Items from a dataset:
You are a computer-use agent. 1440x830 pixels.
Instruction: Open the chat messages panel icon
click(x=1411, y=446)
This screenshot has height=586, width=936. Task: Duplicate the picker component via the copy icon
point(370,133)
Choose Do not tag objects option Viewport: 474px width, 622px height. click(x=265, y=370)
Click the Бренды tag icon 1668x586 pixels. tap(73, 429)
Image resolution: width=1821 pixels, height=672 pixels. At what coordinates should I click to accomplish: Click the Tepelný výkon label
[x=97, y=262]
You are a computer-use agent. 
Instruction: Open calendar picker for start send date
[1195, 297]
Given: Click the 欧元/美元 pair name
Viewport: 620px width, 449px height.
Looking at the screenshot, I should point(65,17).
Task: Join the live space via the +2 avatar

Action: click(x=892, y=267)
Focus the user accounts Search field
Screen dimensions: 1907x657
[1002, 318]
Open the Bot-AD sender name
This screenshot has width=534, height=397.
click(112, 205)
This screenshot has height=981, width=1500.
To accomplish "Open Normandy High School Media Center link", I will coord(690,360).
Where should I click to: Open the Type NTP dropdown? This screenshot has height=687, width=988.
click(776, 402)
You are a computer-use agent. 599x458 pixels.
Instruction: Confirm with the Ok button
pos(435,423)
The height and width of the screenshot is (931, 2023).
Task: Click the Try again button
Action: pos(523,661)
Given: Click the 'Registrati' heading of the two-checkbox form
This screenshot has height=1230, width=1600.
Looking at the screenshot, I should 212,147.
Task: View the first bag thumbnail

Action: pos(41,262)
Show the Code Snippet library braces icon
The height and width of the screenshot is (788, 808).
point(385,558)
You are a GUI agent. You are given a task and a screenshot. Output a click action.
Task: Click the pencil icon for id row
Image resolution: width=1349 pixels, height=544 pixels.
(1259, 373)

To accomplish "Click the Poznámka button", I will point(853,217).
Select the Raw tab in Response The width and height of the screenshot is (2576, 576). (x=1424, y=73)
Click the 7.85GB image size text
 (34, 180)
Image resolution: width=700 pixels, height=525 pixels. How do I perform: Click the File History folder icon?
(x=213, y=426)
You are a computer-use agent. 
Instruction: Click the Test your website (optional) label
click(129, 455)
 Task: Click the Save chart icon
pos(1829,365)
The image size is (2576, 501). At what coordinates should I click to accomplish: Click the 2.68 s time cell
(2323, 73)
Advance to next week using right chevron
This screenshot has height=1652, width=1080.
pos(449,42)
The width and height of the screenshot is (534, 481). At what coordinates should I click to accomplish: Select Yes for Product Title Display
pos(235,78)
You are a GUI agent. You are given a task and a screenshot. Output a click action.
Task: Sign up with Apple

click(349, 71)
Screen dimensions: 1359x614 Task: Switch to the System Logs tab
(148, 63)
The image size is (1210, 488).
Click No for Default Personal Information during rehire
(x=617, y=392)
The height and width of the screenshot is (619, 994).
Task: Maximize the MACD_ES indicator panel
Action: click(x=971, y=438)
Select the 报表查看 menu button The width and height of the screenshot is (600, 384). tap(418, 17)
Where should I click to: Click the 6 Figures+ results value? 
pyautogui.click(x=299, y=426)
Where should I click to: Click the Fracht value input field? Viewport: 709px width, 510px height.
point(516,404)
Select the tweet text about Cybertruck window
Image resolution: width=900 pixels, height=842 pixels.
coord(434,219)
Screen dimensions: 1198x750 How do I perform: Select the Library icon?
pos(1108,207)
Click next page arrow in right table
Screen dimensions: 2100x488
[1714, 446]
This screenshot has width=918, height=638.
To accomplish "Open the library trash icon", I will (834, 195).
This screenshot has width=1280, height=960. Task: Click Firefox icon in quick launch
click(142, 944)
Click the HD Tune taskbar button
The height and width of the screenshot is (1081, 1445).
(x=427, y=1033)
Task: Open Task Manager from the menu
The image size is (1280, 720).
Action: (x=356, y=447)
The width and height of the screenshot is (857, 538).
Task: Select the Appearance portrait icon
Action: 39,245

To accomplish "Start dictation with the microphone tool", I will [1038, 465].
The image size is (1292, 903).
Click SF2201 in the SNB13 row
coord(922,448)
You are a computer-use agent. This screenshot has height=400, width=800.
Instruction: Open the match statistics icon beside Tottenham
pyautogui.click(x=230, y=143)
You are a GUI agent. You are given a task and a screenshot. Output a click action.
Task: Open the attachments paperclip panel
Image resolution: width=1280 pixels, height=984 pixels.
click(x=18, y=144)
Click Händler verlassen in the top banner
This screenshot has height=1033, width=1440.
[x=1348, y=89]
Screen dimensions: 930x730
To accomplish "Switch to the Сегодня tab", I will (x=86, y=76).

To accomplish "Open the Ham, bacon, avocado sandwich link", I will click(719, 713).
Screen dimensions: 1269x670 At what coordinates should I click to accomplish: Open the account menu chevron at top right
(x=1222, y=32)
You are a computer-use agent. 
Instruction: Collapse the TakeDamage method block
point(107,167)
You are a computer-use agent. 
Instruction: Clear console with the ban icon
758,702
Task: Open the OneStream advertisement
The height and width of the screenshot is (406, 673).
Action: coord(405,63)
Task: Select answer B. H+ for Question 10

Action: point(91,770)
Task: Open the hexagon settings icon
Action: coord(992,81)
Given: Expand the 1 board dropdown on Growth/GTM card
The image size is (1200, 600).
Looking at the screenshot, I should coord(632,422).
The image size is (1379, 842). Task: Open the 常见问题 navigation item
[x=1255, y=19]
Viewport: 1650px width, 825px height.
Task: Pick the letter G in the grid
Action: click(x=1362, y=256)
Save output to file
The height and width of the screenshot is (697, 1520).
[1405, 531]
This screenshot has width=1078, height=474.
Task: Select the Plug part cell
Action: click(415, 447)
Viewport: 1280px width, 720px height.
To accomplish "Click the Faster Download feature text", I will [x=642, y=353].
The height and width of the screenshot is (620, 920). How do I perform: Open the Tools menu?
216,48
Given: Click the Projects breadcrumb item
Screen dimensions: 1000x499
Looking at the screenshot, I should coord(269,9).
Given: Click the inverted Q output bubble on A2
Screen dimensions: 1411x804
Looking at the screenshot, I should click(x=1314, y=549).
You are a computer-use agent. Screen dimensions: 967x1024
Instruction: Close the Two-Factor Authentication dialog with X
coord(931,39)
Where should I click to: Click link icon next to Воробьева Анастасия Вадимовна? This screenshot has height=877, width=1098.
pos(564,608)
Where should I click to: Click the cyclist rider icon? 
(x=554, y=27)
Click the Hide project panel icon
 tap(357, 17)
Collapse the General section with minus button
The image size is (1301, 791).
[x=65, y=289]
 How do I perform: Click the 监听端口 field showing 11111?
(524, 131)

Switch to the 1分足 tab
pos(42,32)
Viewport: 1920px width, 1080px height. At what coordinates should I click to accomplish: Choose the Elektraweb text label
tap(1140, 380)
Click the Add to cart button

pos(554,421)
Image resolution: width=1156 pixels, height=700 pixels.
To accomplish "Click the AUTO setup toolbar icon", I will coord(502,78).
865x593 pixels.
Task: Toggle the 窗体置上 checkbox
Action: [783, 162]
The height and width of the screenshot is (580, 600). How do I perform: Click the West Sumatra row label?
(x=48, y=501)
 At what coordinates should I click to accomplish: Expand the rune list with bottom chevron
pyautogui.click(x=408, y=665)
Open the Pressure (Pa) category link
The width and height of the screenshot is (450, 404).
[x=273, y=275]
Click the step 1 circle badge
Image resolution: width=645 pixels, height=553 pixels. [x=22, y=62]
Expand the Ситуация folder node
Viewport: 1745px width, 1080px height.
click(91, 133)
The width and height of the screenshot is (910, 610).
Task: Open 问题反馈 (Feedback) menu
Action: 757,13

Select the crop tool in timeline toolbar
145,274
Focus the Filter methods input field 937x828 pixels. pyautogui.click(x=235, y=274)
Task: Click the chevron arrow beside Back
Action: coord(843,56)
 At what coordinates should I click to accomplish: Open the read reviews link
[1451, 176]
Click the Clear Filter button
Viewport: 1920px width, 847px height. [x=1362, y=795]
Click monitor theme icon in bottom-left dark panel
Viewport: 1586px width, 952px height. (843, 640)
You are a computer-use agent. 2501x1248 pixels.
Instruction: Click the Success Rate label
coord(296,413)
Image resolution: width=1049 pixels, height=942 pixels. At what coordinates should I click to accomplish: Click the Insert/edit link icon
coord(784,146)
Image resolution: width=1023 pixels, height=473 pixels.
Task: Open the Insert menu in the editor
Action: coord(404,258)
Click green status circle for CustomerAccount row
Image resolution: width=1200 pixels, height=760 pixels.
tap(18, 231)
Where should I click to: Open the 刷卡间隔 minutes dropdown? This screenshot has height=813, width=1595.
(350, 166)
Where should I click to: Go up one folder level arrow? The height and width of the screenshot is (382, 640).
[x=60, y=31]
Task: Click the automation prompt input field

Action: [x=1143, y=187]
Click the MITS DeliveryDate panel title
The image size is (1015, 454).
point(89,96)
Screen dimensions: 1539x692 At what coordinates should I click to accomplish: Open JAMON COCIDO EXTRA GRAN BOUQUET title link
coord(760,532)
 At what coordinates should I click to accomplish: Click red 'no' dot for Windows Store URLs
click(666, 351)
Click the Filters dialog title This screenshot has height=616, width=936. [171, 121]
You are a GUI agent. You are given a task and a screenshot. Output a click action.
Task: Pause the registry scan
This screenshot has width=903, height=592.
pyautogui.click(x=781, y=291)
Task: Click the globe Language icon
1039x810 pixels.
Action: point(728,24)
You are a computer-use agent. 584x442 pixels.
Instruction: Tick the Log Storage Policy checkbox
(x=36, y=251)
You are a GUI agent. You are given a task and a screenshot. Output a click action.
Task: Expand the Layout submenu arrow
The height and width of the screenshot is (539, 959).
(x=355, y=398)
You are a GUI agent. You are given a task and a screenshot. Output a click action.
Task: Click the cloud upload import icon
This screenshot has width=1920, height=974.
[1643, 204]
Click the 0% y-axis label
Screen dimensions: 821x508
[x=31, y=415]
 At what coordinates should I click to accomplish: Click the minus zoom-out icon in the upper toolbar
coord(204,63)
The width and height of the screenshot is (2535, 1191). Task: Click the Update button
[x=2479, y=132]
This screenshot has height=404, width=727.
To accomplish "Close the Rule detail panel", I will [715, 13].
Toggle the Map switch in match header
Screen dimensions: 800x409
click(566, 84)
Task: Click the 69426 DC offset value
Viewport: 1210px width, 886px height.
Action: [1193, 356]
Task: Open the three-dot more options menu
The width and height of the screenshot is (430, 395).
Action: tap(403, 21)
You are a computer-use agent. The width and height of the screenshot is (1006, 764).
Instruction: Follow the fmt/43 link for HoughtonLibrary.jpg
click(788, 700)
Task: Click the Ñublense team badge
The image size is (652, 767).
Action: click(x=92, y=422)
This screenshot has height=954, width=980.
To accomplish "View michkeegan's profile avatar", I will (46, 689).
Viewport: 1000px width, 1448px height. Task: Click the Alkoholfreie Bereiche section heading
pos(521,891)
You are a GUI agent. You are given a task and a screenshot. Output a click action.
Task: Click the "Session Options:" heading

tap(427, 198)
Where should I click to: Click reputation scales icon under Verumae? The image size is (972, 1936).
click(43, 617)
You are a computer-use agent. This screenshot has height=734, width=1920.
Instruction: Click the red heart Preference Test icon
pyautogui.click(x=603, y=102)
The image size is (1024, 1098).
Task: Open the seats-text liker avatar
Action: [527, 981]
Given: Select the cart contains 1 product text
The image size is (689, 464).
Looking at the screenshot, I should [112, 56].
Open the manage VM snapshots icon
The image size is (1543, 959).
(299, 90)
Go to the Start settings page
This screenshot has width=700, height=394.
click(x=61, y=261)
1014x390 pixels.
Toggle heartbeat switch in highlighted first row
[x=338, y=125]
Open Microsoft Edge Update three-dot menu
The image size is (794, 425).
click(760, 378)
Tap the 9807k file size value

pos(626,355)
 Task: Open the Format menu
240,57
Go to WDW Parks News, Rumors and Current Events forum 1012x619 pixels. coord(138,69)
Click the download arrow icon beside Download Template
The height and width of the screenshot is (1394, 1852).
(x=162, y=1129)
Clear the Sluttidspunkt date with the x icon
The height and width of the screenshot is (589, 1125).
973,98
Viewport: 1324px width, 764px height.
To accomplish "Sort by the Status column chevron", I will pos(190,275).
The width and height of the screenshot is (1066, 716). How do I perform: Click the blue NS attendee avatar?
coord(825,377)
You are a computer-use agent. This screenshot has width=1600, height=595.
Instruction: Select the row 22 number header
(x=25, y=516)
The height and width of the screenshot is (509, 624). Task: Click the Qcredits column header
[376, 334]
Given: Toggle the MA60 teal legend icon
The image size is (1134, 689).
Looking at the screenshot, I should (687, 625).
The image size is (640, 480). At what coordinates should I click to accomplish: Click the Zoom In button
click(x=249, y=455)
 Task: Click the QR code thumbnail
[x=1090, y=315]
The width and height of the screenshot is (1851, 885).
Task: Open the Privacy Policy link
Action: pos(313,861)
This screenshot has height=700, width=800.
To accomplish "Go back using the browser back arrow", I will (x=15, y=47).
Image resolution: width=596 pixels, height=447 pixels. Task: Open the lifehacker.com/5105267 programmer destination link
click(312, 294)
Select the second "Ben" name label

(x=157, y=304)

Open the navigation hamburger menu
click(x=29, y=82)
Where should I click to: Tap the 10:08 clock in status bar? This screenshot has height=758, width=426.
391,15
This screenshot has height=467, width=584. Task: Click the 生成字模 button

◆ What you will do ◆
Nothing beyond the lines from the start of the entries through the line with "Given: Click the 'Registrati'" should appear. Repeat those lines exactly, both ends included.

◆ Response to this exercise ◆
You are a computer-use agent. 1440x830 pixels.
Instruction: Open the chat messages panel icon
click(x=1411, y=446)
This screenshot has height=586, width=936. Task: Duplicate the picker component via the copy icon
point(370,133)
Choose Do not tag objects option Viewport: 474px width, 622px height. click(x=265, y=370)
Click the Бренды tag icon 1668x586 pixels. tap(73, 429)
Image resolution: width=1821 pixels, height=672 pixels. At what coordinates should I click to accomplish: Click the Tepelný výkon label
[x=97, y=262]
You are a computer-use agent. 
Instruction: Open calendar picker for start send date
[1195, 297]
Given: Click the 欧元/美元 pair name
Viewport: 620px width, 449px height.
Looking at the screenshot, I should point(65,17).
Task: Join the live space via the +2 avatar

Action: click(x=892, y=267)
Focus the user accounts Search field
Screen dimensions: 1907x657
[1002, 318]
Open the Bot-AD sender name
This screenshot has width=534, height=397.
click(112, 205)
This screenshot has height=981, width=1500.
To accomplish "Open Normandy High School Media Center link", I will coord(690,360).
Where should I click to: Open the Type NTP dropdown? This screenshot has height=687, width=988.
click(776, 402)
You are a computer-use agent. 599x458 pixels.
Instruction: Confirm with the Ok button
pos(435,423)
The height and width of the screenshot is (931, 2023).
Task: Click the Try again button
Action: pos(523,661)
Given: Click the 'Registrati' heading of the two-checkbox form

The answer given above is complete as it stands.